Dataset entries
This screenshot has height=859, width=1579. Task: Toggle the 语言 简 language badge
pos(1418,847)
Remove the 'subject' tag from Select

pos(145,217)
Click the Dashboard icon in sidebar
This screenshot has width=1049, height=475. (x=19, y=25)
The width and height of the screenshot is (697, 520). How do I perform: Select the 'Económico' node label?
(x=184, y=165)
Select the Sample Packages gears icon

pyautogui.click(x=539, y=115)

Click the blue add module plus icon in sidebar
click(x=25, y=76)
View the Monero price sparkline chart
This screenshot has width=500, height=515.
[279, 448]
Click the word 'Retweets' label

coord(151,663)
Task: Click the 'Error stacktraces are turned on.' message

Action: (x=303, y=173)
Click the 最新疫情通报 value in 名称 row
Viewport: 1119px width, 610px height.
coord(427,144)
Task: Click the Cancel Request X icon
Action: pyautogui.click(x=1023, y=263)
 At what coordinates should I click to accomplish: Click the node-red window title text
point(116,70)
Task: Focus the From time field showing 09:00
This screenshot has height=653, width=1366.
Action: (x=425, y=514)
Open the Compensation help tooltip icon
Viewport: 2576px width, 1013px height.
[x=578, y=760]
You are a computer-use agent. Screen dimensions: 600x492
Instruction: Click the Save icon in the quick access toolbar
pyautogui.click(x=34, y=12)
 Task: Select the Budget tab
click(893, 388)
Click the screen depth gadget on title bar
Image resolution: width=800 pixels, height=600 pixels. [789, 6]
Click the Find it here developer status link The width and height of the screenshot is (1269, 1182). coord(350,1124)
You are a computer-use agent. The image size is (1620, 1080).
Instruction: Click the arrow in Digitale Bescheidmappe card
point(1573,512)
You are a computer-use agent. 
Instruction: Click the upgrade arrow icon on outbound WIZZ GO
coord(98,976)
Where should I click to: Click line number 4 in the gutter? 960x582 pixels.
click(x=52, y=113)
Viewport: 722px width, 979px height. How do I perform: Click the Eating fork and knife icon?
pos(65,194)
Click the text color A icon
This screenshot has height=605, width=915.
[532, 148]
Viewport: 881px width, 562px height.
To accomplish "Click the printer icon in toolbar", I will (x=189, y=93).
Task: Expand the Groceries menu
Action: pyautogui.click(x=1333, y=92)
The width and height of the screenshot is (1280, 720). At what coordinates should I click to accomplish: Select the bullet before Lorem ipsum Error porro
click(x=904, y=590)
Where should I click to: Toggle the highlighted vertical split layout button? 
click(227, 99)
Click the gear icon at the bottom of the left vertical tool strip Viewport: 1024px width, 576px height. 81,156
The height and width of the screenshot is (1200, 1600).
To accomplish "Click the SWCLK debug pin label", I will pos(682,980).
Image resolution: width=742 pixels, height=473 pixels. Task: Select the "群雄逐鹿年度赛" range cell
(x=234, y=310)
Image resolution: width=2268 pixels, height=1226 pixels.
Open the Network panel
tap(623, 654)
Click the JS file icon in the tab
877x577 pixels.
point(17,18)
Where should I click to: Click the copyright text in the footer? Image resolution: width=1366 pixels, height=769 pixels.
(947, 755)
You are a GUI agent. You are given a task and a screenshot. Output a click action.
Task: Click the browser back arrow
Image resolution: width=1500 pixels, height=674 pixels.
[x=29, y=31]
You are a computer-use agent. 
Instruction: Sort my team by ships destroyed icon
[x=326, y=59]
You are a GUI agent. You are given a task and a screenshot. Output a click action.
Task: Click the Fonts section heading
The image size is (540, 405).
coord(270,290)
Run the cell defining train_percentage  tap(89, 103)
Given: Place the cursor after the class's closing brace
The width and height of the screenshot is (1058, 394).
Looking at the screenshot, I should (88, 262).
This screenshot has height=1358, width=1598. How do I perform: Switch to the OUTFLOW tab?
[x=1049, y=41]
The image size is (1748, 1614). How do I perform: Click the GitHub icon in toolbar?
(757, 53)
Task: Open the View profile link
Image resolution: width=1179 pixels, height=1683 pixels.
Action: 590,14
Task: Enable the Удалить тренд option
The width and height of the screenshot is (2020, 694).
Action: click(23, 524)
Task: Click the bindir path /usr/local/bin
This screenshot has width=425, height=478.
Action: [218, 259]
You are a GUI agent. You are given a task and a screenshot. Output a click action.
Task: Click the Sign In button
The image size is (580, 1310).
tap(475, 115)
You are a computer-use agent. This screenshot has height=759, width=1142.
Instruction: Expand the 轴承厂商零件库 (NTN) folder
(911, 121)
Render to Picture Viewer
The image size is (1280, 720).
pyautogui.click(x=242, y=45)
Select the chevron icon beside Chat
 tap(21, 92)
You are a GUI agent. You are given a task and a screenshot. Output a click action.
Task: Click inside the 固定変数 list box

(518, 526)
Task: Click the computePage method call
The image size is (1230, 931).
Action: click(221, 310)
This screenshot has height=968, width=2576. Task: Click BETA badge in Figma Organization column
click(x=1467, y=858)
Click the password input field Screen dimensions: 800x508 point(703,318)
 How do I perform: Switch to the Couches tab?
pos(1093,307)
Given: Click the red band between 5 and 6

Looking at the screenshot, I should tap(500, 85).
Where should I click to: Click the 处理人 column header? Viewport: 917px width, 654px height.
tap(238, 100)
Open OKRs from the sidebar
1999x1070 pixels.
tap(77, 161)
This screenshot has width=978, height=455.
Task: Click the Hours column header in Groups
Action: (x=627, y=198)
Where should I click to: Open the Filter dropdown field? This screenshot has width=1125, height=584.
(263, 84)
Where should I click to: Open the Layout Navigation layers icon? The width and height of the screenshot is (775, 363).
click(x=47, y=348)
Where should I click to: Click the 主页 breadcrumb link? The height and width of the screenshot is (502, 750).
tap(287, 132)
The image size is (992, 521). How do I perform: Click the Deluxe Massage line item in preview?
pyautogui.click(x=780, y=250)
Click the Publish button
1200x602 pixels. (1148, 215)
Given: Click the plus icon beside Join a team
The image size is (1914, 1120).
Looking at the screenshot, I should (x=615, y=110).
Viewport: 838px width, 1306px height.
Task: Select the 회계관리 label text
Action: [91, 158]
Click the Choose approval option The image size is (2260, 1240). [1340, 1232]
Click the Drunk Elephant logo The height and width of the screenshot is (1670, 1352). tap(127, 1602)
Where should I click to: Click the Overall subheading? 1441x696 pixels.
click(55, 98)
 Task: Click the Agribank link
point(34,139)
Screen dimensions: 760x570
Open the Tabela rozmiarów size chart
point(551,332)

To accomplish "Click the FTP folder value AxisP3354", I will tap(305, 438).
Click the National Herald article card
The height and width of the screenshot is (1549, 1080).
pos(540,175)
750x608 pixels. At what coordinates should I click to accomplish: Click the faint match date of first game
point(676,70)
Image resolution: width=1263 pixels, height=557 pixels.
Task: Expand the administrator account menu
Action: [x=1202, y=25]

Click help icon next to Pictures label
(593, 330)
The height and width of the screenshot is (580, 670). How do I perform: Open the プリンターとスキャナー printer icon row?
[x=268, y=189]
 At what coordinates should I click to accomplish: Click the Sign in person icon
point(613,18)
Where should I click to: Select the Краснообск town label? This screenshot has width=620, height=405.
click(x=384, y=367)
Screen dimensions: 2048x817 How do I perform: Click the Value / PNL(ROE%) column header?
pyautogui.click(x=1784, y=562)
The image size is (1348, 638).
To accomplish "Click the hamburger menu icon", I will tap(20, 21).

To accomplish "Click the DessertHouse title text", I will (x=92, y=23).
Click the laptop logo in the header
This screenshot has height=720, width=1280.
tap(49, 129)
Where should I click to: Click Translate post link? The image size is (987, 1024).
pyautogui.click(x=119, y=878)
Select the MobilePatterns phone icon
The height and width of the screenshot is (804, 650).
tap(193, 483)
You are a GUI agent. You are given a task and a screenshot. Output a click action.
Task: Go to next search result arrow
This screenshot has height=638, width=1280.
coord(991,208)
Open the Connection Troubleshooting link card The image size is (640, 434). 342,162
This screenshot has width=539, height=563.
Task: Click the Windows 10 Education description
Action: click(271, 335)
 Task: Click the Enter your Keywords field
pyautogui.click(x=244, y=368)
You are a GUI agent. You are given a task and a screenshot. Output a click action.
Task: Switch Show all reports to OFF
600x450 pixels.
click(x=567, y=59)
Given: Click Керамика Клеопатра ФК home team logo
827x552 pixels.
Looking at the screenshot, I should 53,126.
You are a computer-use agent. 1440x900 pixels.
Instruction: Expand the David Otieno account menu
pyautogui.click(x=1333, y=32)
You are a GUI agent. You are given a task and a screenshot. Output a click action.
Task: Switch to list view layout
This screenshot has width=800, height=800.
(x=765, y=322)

* **TASK STATEMENT**:
From the first line of the data through the line with "View the Monero price sparkline chart", quote each line exactly and add nothing else.

* **EXERCISE RESPONSE**:
This screenshot has height=859, width=1579. Task: Toggle the 语言 简 language badge
pos(1418,847)
Remove the 'subject' tag from Select

pos(145,217)
Click the Dashboard icon in sidebar
This screenshot has width=1049, height=475. (x=19, y=25)
The width and height of the screenshot is (697, 520). How do I perform: Select the 'Económico' node label?
(x=184, y=165)
Select the Sample Packages gears icon

pyautogui.click(x=539, y=115)

Click the blue add module plus icon in sidebar
click(x=25, y=76)
View the Monero price sparkline chart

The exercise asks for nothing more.